**Extrait**
· · ·

Le bon ordre, l'oeconomie, & la plus grande perfection de cette opération, consistent 1°. en ce qu'on exécute toutes les manoeuvres particulieres avec toute l'exactitude possible: par exemple, qu'on réduit l'argent en grenailles très - menues & transversalement creuses (voyez Grenailles.) 2°. Qu'on prend toutes les précautions nécessaires contre les inconvéniens de la fracture des vaisseaux & de la perte de l'eau - forte, en luttant exactement les cucurbites dans lesquelles on fait les dissolutions, & en y adaptant un chapiteau avec son récipient, dans lequel on a mis suffisante quantité d'eau de fontainé, afin de ne pas perdre les vapeurs acides qui s'échappent de la dissolution. 3°. En appliquant successivement des eaux - fortes diversement concentrées; de façon qu'après avoir décanté l'eau - forte saoulée d'argent, on verse une meilleure eau - forte sur la matiere non dissoute, jusqu'à ce qu'on en vienne au dissolvant le plus actif, appellé eau - forte double, qui, lorsqu'il a agi un quart - d'heure sur cette matiere, l'a dépouillée assez exactement de l'argent, pour que la chaux d'or soit restée au titre ci - dessus énoncé. On verra dans la suite de cet article, ce que c'est que cette eau - forte double.

Comme on ne passe point cet or à l'antimoine, ainsi qu'il a été observé, après l'avoir bien lavé ou édulcoré, séché, & rougi au feu dans un creuset, on le fond dans un nouveau creuset avec le flux noir.

Schlutter a donné une méthode de procéder au départ par la voie humide, qui differe de la méthode ordinaire, en ce que cet artiste se servoit de vaisseaux de verre à fond plat & large, dont les parois se rapprochoient en s'élevant; ensorte que leur ouverture étoit comme celle d'une bouteille, & qu'il chauffoit ces vaisseaux au bain - marie, dans un chauderon de cuivre, sur une petite croix de bois. pour empêcher que le verre ne touchât le fond du chauderon. Ici finit l'extrait de Schlutter.

· · ·

**Données**
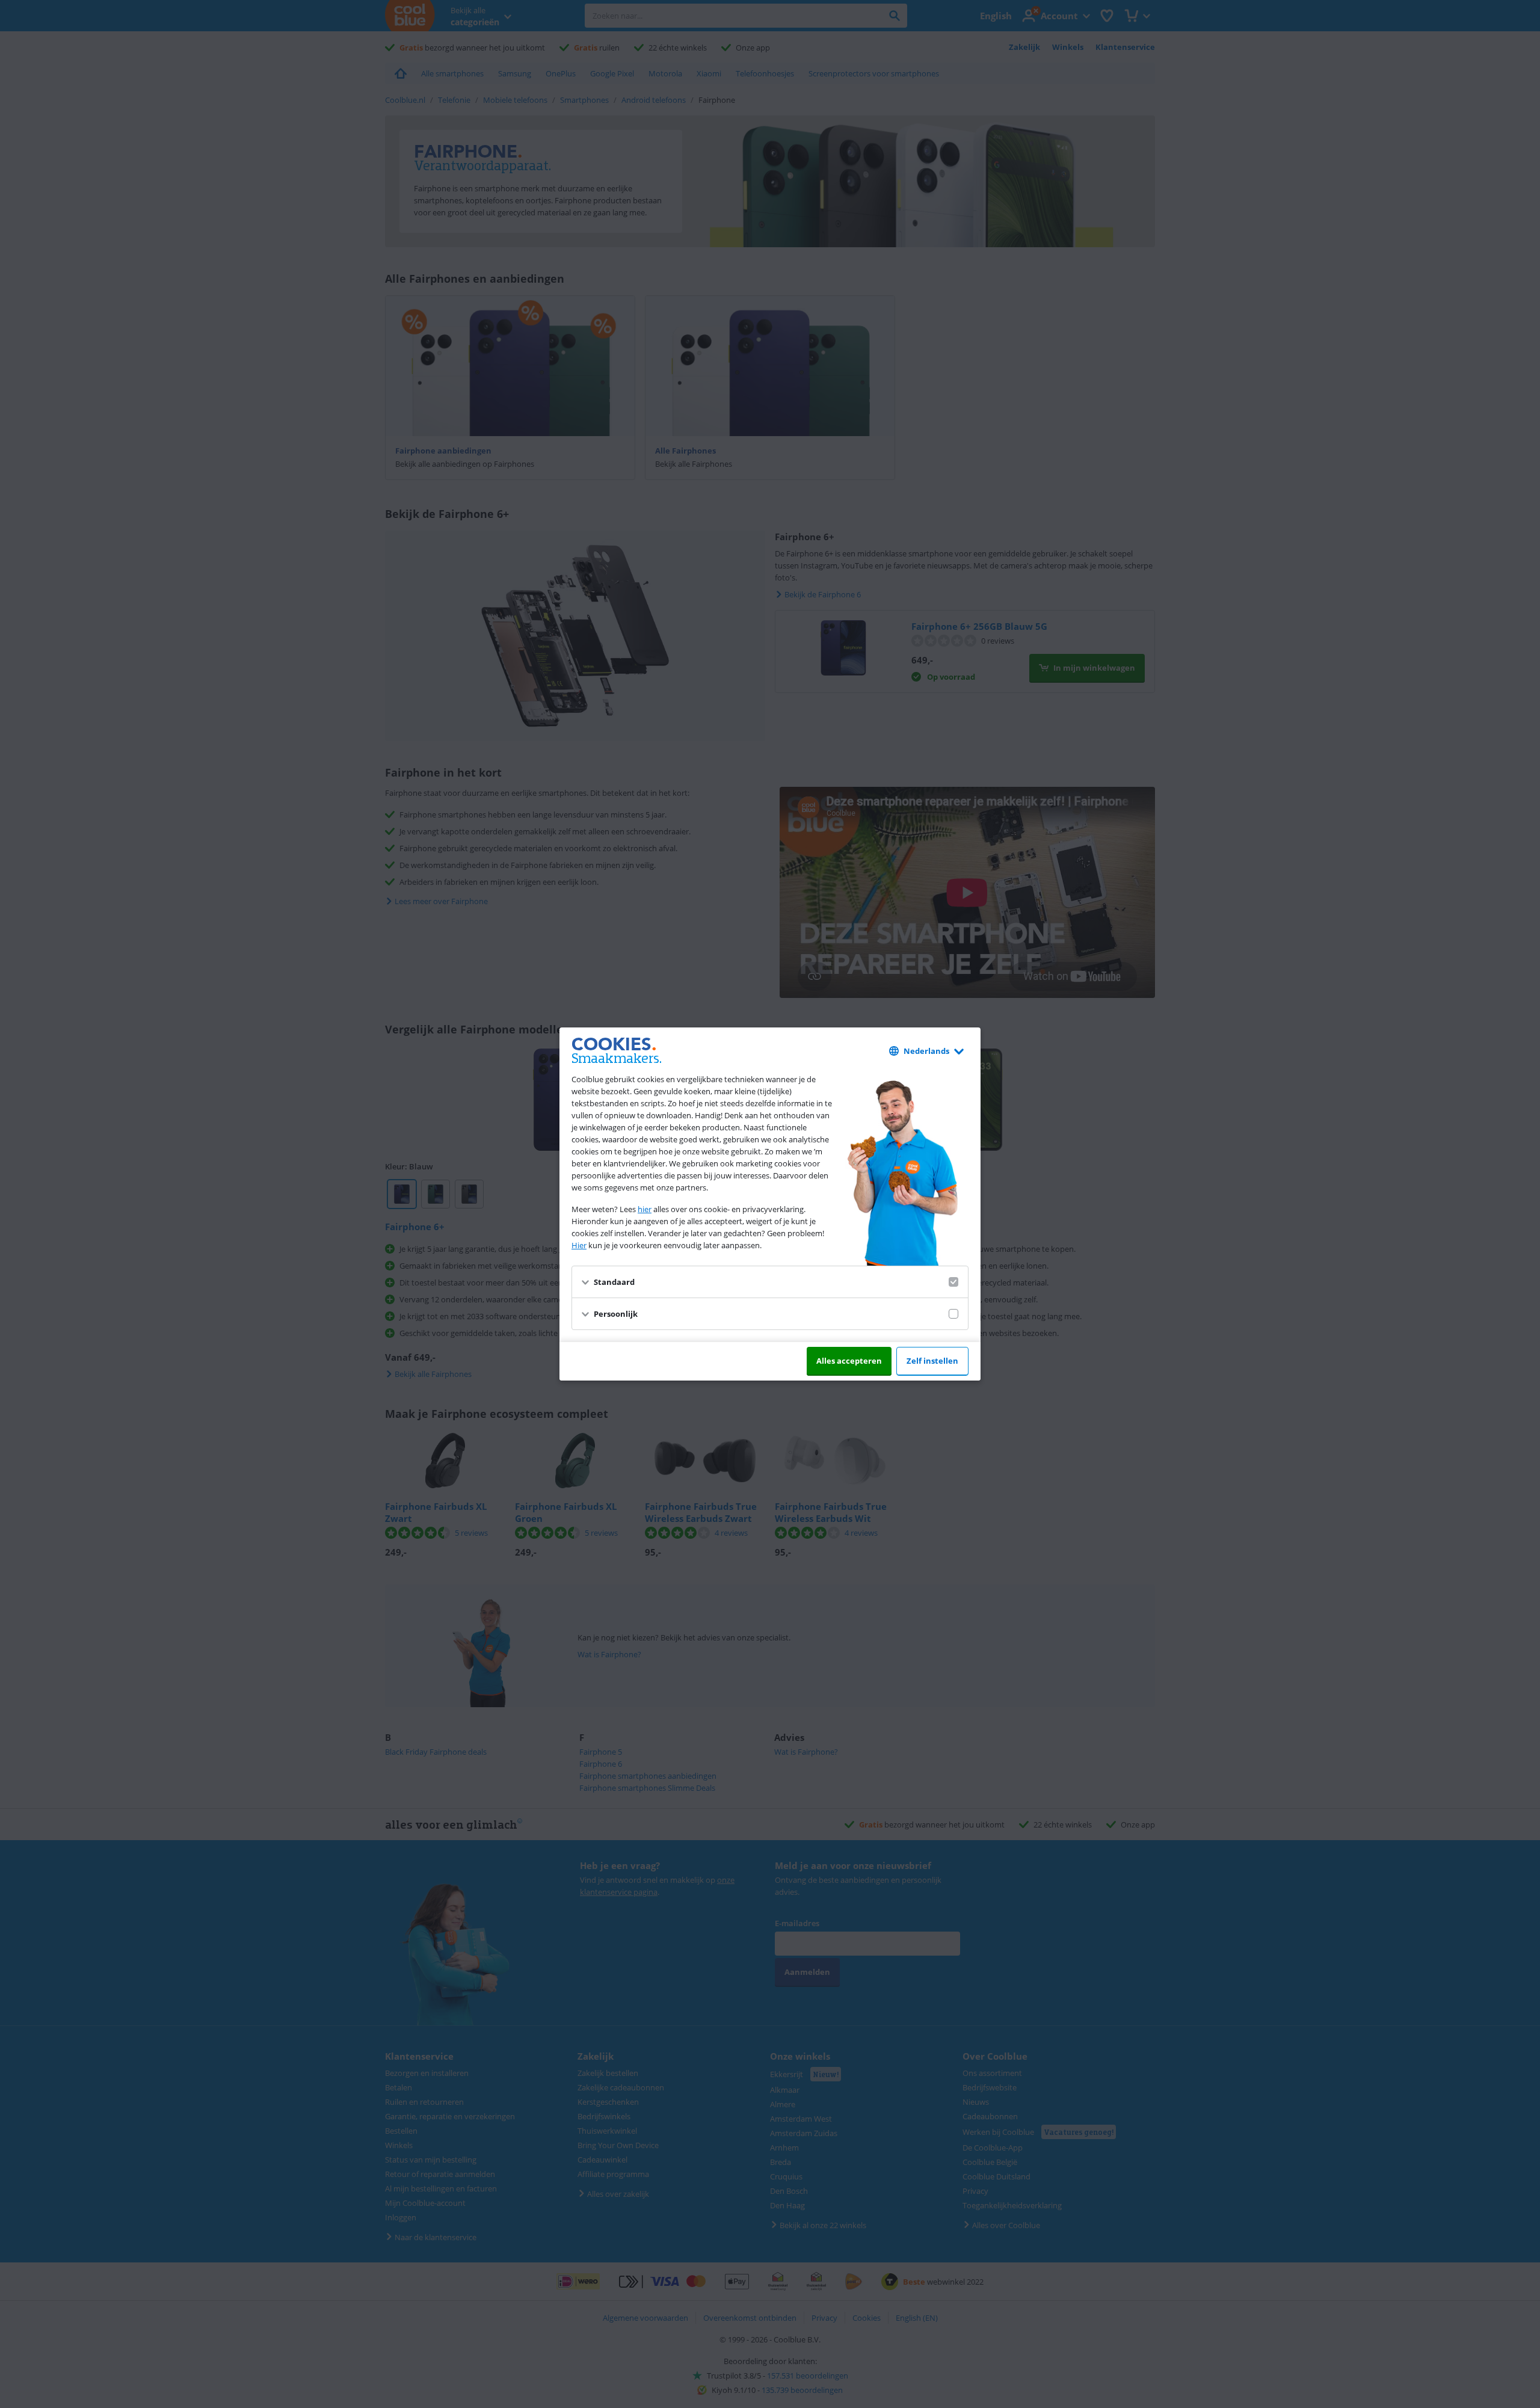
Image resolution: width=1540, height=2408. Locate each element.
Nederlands (926, 1050)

· · ·

**Consignes de travail**
a) D'après l'extrait, sur quoi Schlutter posait-il ses vaisseaux dans le chauderon de cuivre ?
b) Mettez à jour, s'il vous plaît, la partie de l'extrait qui commence par les mots contenant « Comme on ne » et se termine par « l'extrait de Schlutter. », en remplaçant « flux noir » par « flux blanc ».
c) Indiquez si chacune de ces affirmations concorde avec l'extrait, en répondant par oui ou par non et en citant les mots qui en décident :
(i) On passe cet or à l'antimoine.
(ii) Les vaisseaux de Schlutter étaient en verre à fond plat et large.
(iii) L'eau-forte double agit une heure entière sur la matière.
La liste n'intervient en rien ici.

**Résultats**
a) Sur une petite croix de bois.

b)
Comme on ne passe point cet or à l'antimoine, ainsi qu'il a été observé, après l'avoir bien lavé ou édulcoré, séché, & rougi au feu dans un creuset, on le fond dans un nouveau creuset avec le flux blanc.

Schlutter a donné une méthode de procéder au départ par la voie humide, qui differe de la méthode ordinaire, en ce que cet artiste se servoit de vaisseaux de verre à fond plat & large, dont les parois se rapprochoient en s'élevant; ensorte que leur ouverture étoit comme celle d'une bouteille, & qu'il chauffoit ces vaisseaux au bain - marie, dans un chauderon de cuivre, sur une petite croix de bois. pour empêcher que le verre ne touchât le fond du chauderon. Ici finit l'extrait de Schlutter.

c)
(i) Non : « Comme on ne passe point cet or à l'antimoine ».
(ii) Oui : « vaisseaux de verre à fond plat & large ».
(iii) Non : « lorsqu'il a agi un quart - d'heure sur cette matiere ».